Yino Castellanos, Unimedios
Ciudad Universitaria, el sueño de la arquitectura moderna. Un espacio con todos los equipamientos arquitectónicos y de servicios. El modelo anglosajón de campus aislado de sus vecinos.
En palabras del arquitecto venezolano Marco Negrón, quien concluyó el seminario "Universidad y Ciudad", este modelo se agotó. "Hoy la Universidad debe integrarse orgánicamente a su entorno". ¿Qué significa esto? "Reconocer el papel de agente dinamizador que la universidad debe asumir, no solo como gestor del saber, sino como protagonista del desarrollo urbano de la ciudad, insertándose en la trama citadina para aprovechar los espacios y personas que es capaz de aglutinar alrededor de sus actividades".

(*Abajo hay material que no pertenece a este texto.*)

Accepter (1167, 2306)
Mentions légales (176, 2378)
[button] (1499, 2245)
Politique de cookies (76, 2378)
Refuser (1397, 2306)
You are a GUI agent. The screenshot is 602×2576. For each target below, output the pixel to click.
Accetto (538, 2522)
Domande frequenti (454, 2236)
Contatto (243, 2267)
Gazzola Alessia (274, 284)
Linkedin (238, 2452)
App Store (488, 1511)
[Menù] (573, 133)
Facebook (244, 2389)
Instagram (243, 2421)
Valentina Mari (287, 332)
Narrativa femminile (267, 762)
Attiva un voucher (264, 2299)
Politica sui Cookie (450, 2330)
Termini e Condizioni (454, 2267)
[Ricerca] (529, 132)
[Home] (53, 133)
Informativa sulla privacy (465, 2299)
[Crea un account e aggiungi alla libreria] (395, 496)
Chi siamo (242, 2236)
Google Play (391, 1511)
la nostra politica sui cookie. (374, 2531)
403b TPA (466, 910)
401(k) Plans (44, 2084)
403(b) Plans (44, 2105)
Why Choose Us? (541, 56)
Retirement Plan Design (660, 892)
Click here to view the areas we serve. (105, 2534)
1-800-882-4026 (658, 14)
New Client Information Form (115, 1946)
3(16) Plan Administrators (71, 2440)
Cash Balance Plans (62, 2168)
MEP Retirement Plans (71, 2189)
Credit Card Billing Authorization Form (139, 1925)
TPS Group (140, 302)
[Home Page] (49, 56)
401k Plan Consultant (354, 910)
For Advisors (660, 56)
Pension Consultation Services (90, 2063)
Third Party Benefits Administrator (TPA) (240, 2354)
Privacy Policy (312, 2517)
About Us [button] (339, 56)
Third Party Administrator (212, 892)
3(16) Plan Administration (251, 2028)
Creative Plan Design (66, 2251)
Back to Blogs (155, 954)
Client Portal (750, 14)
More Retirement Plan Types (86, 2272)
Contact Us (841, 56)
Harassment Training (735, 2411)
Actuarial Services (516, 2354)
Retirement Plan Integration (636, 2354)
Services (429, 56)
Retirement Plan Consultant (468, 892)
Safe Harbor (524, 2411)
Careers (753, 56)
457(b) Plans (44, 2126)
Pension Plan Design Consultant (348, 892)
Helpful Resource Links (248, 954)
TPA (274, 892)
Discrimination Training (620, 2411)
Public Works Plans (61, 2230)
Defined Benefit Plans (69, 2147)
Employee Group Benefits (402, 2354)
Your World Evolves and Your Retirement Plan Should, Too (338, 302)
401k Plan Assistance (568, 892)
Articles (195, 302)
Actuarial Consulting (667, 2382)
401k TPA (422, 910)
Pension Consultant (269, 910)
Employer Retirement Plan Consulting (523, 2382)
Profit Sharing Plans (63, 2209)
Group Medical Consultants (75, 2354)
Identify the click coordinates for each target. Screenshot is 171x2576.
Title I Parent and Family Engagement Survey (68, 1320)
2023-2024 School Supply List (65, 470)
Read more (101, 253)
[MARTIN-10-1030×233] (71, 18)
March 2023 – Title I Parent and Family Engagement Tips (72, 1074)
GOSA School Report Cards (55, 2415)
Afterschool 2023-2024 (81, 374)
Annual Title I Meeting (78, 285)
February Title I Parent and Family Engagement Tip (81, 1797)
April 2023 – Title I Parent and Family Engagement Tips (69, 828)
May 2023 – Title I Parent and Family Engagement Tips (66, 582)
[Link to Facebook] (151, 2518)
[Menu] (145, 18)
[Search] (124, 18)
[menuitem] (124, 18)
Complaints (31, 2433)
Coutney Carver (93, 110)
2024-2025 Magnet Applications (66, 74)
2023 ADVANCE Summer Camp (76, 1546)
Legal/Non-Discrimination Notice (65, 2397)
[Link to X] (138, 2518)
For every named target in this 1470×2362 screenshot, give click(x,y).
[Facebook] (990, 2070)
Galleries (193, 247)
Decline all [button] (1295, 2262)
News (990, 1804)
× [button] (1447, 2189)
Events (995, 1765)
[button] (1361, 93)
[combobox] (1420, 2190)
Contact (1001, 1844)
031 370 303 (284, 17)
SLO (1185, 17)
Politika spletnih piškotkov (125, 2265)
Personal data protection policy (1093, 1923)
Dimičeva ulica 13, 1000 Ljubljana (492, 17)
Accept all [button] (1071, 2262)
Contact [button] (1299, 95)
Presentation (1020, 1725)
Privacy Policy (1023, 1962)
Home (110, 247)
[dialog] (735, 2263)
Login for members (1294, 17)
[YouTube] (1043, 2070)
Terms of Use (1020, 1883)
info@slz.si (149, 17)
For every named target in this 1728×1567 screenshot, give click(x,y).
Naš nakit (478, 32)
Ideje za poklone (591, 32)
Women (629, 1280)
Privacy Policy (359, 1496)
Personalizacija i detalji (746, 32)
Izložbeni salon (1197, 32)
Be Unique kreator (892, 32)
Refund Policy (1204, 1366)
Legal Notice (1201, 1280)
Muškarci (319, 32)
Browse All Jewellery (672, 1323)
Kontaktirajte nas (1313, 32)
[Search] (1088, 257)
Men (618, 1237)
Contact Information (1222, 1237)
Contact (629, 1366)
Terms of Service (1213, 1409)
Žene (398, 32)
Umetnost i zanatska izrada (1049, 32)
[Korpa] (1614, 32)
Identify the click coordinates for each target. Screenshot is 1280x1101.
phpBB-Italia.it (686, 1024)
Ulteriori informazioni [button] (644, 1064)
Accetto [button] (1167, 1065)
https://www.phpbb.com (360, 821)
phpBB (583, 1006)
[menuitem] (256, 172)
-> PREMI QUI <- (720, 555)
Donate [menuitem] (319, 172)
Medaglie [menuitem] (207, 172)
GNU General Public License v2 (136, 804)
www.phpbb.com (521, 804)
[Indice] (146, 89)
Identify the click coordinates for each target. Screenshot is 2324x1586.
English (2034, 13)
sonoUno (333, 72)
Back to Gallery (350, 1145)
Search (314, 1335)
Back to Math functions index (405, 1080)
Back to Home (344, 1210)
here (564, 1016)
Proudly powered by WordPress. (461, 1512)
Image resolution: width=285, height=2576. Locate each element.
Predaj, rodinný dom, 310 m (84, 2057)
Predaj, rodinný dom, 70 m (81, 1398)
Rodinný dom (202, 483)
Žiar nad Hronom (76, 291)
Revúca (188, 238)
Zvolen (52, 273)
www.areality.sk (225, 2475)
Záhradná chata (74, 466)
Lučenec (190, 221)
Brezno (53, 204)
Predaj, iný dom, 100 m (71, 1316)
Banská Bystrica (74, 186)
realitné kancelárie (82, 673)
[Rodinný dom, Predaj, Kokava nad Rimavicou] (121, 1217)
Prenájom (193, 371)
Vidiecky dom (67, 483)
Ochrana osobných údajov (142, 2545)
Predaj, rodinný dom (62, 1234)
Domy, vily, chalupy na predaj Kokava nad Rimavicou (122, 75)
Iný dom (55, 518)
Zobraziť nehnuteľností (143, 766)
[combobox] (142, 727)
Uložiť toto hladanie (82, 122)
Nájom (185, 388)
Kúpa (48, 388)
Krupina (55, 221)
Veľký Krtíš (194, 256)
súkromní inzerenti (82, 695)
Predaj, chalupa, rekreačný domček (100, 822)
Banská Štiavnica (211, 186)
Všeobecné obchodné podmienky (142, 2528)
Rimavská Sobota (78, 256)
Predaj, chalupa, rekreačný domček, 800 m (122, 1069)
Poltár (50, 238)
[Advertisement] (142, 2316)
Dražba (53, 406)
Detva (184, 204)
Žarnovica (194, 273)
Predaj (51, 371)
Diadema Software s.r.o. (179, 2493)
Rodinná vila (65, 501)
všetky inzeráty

Síntesis de la principal reflexión que reunió a los participantes a este seminario, realizado a instancias de la Dirección Académica de la Sede Bogotá, la Facultad de Artes y la Escuela Interdisciplinar de Posgrados de la Universidad Nacional de Colombia, en coordinación con el Instituto de Urbanismo de la Universidad Central de Venezuela. Así mismo, la apuesta por un campus sin muros, gestionando ciudad a partir del diseño de planes de regularización y manejo, motivó la discusión de las experiencias locales y foráneas de la cambiante relación ciudad/universidad.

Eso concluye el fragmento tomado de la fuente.